### WHAT IS REQUIRED
Can you swap "screenshot" for "image" in the lines from the line with "You are a computer-use" to the line with "pyautogui.click(x=1567, y=16)", changing nothing else and leaving out the pictures?

### INFORMATION SHOWN
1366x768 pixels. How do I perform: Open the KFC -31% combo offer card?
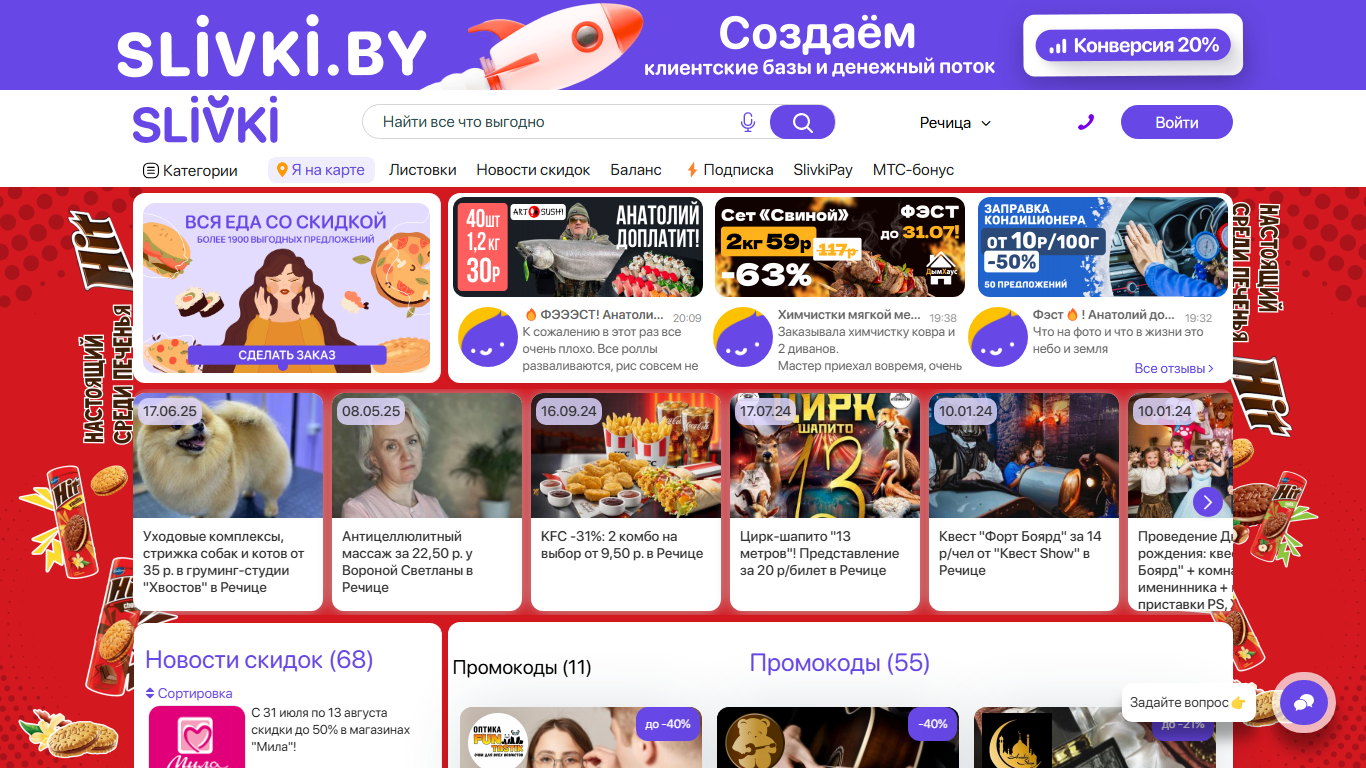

==

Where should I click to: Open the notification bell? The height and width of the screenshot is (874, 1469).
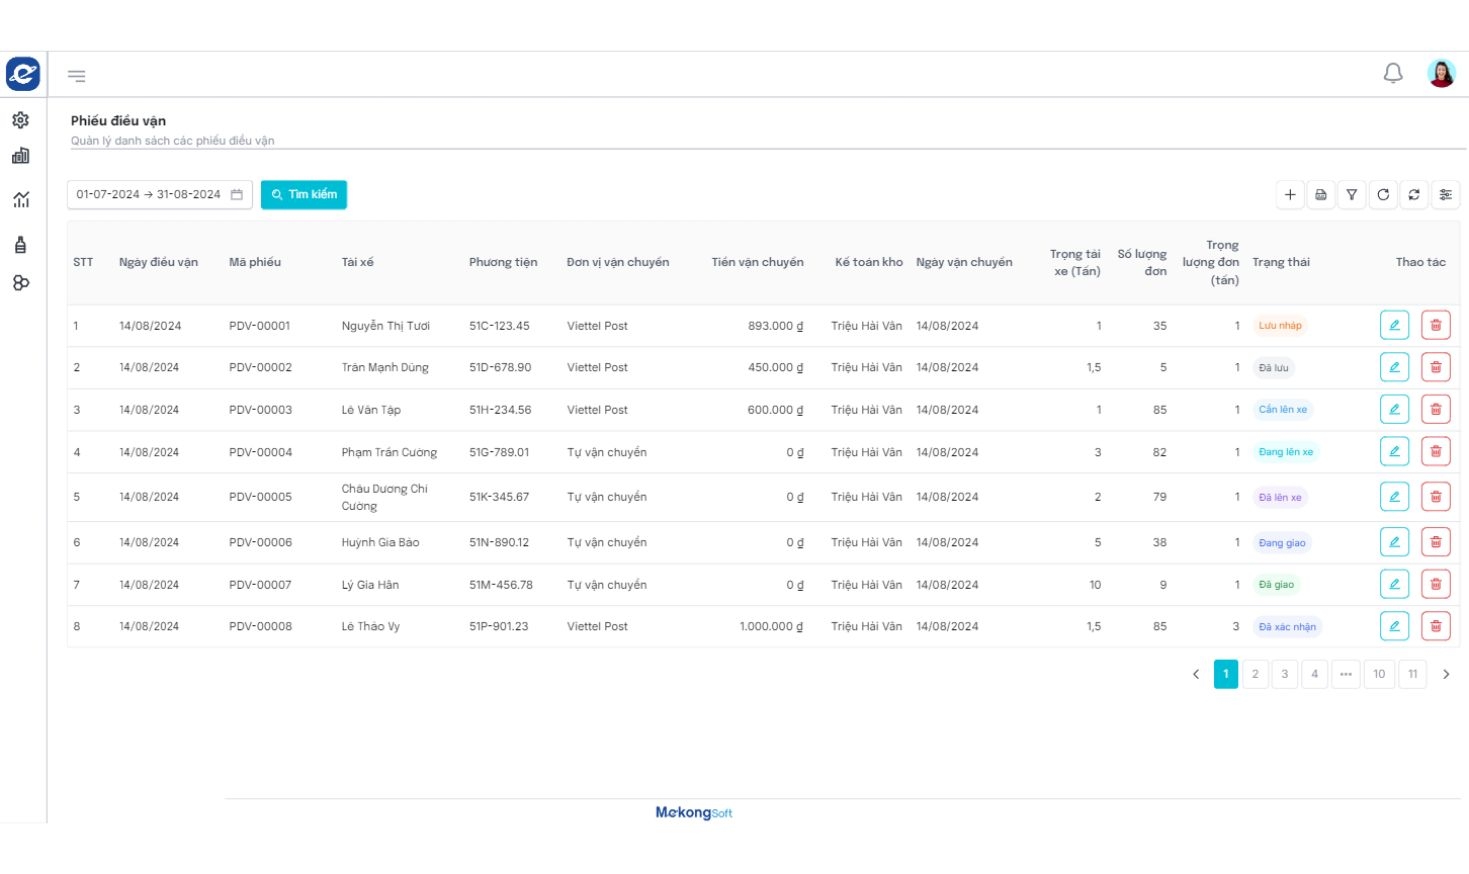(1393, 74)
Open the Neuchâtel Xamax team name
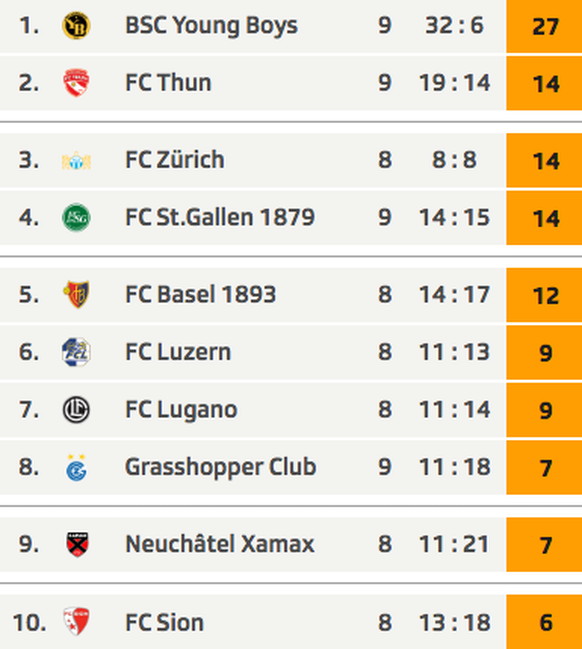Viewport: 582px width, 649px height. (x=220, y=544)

==

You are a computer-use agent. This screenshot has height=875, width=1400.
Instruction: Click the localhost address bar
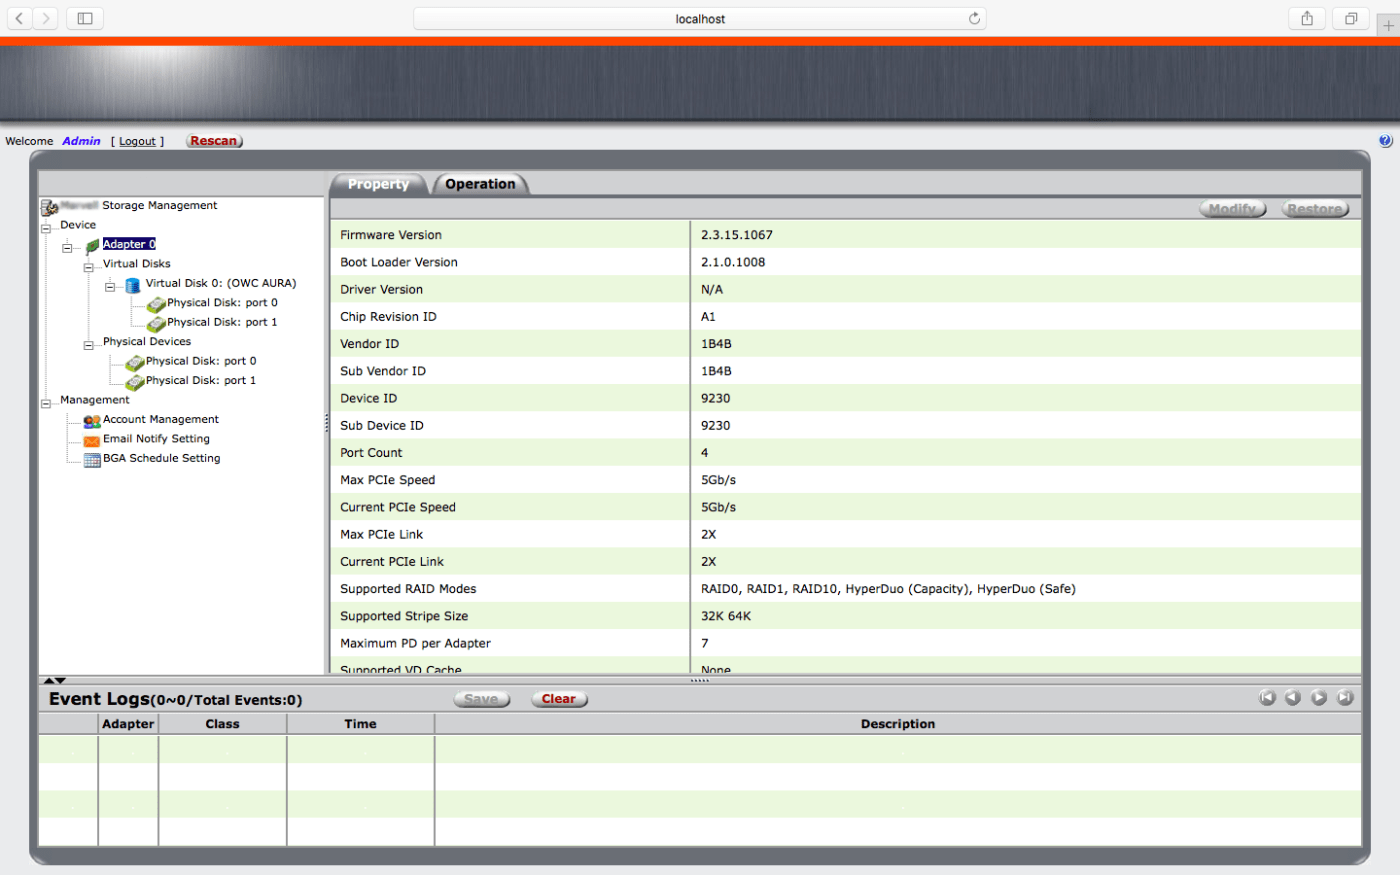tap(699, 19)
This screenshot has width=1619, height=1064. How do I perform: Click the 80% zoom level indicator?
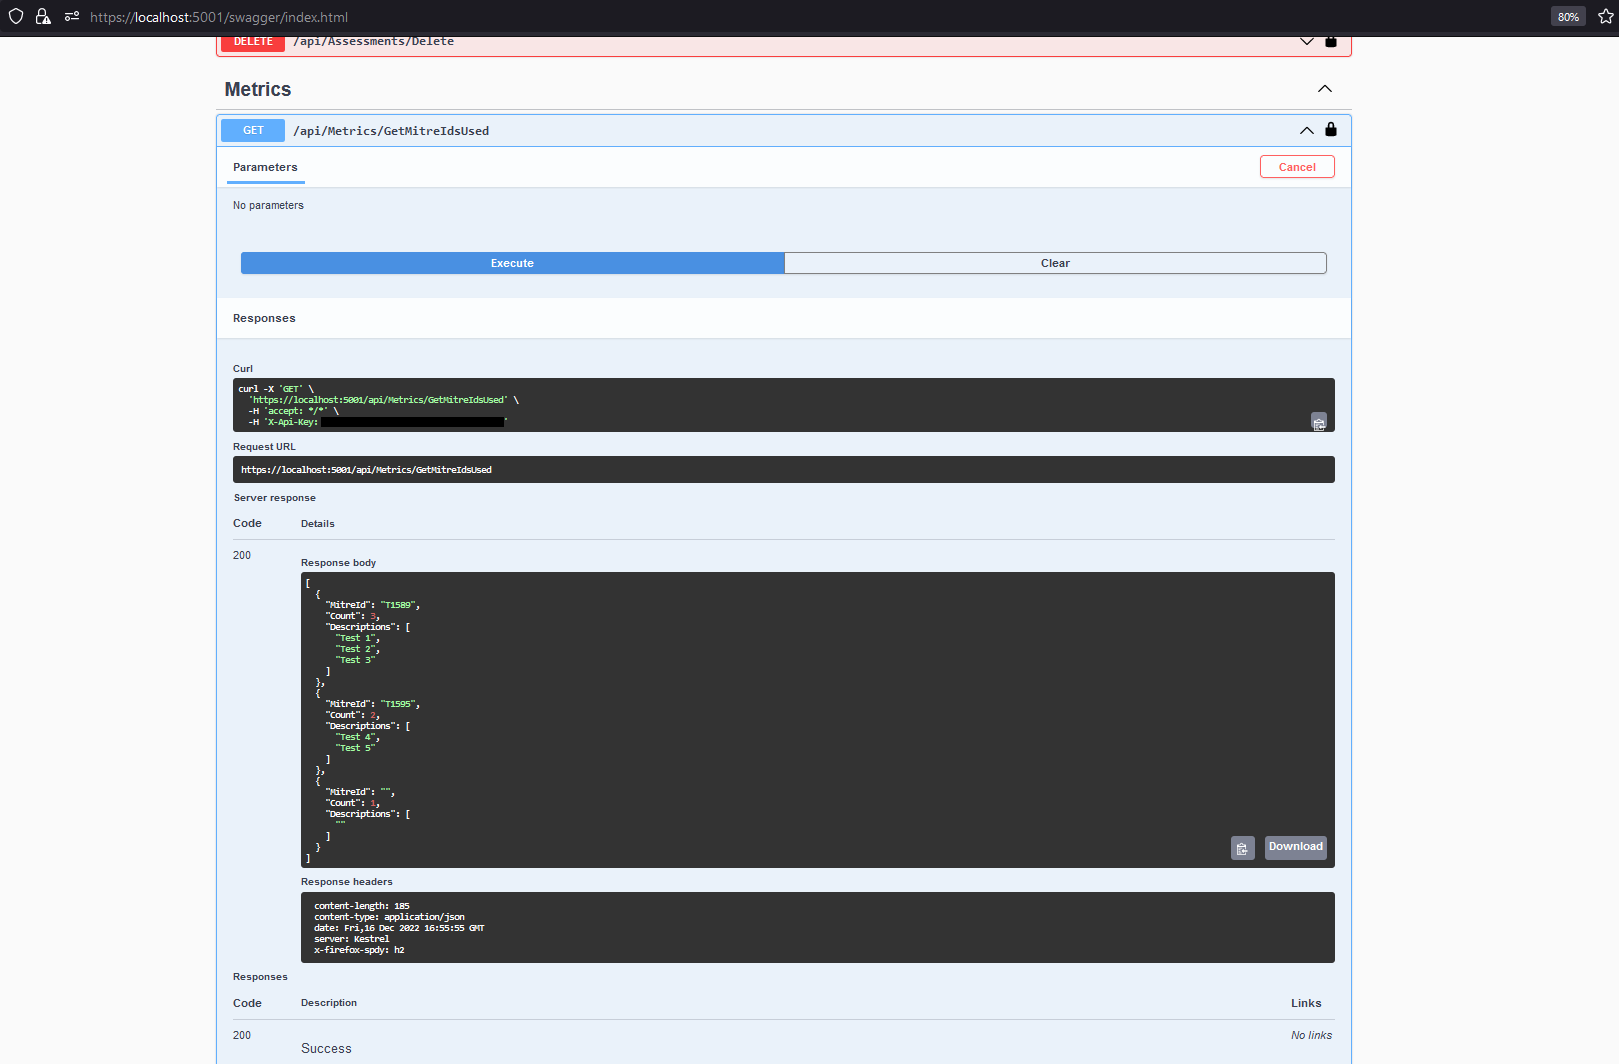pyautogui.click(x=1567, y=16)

### WRITTEN SOLUTION
You are a computer-use agent. This image has height=875, width=1400.
Instruction: Click the localhost address bar
tap(699, 19)
This image has width=1619, height=1064. How do I perform: Click the 80% zoom level indicator?
pyautogui.click(x=1567, y=16)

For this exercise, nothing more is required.